L’impact psychologique ne doit pas être minimisé. Des idées suicidaires sont mentionnées chez 55% des patients, ce qui rappelle que l’AVF n’est pas une simple “grosse migraine”. Toute détresse, peur de la prochaine crise ou pensée suicidaire doit conduire à demander de l’aide sans attendre, auprès d’un médecin, d’un service d’urgence ou d’un proche capable d’accompagner la démarche.
En cas d’échec : formes chroniques, réfractaires et traitements spécialisés
Lorsque les crises persistent malgré une prise en charge bien conduite, il faut réévaluer l’ensemble du diagnostic et du traitement : la crise est-elle bien une AVF ? L’oxygène est-il utilisé assez tôt et avec le bon débit ? Le sumatriptan est-il possible ? Le traitement de fond est-il suffisamment titré et surveillé ? Les déclencheurs en période active sont-ils identifiés ? Cette vérification méthodique évite de passer trop vite à des solutions complexes.

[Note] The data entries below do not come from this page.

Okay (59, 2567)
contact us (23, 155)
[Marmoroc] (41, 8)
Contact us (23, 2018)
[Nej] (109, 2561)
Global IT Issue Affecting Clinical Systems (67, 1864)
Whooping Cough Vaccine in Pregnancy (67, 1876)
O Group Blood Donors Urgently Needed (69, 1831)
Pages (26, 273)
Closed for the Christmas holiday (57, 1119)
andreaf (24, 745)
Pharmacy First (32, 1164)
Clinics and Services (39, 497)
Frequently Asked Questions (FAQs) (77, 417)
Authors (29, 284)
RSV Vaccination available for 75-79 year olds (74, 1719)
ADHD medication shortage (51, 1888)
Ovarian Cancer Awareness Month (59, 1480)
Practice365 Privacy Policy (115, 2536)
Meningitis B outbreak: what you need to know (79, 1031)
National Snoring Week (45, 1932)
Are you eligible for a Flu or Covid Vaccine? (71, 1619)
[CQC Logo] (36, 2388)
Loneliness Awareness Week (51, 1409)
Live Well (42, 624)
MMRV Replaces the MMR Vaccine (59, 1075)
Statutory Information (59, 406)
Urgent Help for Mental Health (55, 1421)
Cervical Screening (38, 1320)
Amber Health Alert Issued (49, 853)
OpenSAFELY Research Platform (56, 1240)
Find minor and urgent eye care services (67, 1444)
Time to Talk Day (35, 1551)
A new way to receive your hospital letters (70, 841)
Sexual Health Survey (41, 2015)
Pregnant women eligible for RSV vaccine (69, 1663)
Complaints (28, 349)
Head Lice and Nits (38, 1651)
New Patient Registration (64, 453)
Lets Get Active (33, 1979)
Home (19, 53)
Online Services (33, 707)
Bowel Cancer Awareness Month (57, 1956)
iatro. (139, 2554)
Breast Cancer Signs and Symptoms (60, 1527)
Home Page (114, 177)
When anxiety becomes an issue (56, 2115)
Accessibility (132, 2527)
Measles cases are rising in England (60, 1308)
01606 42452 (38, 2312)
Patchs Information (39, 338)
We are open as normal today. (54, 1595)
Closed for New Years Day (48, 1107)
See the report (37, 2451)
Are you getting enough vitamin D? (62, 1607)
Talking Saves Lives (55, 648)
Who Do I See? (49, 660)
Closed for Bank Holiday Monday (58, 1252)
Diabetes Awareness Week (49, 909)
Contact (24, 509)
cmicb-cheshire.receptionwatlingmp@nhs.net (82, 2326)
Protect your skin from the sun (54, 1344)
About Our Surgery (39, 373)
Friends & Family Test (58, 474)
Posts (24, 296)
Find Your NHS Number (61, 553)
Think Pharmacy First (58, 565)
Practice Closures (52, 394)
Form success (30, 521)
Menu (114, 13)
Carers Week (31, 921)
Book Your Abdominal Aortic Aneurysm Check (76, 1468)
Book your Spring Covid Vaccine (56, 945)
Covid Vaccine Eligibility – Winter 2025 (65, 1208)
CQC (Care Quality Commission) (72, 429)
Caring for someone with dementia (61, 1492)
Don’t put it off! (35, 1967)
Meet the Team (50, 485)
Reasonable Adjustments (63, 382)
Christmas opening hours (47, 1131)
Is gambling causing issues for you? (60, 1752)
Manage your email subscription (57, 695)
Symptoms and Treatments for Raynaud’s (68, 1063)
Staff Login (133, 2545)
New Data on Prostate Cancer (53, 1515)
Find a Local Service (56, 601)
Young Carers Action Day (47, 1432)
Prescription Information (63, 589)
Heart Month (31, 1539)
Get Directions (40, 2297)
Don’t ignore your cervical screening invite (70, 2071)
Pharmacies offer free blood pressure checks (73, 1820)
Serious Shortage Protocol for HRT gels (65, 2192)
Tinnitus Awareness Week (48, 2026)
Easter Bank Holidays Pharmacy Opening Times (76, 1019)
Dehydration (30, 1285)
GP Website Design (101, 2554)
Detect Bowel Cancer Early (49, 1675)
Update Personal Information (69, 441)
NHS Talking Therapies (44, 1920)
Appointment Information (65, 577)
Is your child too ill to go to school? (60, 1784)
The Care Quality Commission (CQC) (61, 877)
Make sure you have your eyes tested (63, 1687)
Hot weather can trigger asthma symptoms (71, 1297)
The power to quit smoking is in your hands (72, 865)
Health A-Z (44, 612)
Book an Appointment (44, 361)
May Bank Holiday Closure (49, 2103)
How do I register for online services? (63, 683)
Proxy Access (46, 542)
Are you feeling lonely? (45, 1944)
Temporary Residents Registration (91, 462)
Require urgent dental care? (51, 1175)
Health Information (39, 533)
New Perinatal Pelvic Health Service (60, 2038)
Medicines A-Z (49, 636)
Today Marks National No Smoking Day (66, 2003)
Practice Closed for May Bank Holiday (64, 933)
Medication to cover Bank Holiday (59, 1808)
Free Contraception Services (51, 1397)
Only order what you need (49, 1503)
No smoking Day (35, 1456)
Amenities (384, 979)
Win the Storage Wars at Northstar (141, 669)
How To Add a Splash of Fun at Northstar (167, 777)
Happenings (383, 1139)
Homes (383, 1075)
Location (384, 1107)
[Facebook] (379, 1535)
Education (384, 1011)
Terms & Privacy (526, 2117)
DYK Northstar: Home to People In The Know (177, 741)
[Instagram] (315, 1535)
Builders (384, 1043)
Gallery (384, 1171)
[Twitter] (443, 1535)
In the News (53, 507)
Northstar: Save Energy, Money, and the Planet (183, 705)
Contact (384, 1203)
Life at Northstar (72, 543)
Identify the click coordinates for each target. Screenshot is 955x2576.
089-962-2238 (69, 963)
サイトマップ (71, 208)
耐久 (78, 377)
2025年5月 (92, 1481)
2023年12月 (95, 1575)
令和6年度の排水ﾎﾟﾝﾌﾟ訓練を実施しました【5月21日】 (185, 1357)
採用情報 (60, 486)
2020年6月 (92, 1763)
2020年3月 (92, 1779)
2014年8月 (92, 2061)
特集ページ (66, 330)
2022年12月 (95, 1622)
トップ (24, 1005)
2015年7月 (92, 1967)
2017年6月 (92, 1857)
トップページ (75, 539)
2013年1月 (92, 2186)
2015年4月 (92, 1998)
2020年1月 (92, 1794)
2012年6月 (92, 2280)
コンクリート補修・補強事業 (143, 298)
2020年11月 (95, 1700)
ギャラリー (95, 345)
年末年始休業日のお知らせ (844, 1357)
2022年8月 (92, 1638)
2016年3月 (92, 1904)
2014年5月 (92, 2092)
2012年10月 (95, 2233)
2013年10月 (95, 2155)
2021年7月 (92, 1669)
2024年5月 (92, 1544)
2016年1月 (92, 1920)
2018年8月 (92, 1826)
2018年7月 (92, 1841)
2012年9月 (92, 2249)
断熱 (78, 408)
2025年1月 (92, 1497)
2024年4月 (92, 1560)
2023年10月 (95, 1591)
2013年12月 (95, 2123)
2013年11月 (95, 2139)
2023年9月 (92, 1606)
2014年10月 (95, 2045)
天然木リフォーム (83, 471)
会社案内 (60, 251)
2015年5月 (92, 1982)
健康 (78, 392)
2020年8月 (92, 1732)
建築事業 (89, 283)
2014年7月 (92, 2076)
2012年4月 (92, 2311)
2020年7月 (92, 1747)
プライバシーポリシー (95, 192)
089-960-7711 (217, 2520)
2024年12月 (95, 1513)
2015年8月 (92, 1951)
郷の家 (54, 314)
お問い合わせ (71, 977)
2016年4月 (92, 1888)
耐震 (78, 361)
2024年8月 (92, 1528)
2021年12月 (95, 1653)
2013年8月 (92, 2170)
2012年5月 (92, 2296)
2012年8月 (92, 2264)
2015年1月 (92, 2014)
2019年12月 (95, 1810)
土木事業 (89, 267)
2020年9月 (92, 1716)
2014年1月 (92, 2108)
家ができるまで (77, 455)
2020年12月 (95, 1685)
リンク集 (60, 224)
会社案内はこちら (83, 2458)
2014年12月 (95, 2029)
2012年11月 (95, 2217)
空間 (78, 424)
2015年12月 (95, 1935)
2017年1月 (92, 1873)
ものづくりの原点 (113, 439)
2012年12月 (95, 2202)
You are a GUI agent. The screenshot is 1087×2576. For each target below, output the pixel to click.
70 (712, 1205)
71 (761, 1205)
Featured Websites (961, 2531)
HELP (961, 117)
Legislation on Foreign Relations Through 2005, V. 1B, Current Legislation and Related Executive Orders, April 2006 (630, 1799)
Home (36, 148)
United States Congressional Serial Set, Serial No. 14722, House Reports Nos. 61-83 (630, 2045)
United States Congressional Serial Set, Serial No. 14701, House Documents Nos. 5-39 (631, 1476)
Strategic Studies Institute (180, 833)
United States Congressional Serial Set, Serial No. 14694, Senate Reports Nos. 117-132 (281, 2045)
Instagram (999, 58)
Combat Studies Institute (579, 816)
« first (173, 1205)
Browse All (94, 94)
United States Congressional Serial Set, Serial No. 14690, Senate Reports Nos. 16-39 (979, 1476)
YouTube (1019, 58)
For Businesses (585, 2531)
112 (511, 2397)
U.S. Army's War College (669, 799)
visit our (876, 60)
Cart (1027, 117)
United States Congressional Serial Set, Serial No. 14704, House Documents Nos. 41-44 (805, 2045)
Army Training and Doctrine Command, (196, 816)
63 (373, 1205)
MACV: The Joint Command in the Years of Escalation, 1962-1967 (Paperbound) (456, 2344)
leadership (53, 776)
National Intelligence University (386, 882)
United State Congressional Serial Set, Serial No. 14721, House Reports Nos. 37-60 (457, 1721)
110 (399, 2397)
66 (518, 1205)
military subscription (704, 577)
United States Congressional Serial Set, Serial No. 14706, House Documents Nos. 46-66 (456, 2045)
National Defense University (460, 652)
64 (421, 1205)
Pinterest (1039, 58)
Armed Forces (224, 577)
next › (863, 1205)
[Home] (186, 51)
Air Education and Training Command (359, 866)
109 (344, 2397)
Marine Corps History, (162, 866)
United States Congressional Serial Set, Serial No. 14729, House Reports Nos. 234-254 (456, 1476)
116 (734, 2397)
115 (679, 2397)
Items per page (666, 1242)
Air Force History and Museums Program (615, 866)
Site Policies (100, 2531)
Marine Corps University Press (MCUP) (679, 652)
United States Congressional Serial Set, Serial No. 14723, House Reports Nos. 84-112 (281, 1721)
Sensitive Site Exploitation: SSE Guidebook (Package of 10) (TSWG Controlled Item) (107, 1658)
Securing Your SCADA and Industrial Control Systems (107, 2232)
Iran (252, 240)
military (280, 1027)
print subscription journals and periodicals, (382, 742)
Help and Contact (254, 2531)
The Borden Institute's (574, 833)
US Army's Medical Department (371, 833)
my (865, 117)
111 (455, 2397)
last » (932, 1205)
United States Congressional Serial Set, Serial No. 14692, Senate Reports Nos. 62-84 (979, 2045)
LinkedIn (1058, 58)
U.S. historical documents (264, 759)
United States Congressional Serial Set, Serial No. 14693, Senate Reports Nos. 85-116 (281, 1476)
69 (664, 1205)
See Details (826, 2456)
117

Dans certaines formes réfractaires, des options spécialisées peuvent être discutées en centre expert : traitement lésionnel si une cause est retrouvée, approches interventionnelles ou, dans des cas très sélectionnés, stimulation cérébrale profonde. Ces stratégies ne remplacent pas les traitements de crise et de fond usuels ; elles s’inscrivent dans une escalade thérapeutique lorsque la maladie reste sévère, chronique et résistante.
La bonne approche consiste donc à ne pas opposer les traitements, mais à les hiérarchiser : oxygène et sumatriptan pour la crise, vérapamil et autres préventifs pour limiter les récidives, corticothérapie transitionnelle dans certaines périodes, puis recours spécialisé si la maladie échappe au contrôle. Cette organisation donne au patient un plan lisible, ce qui est souvent le premier pas pour reprendre la main sur une affection aussi brutale.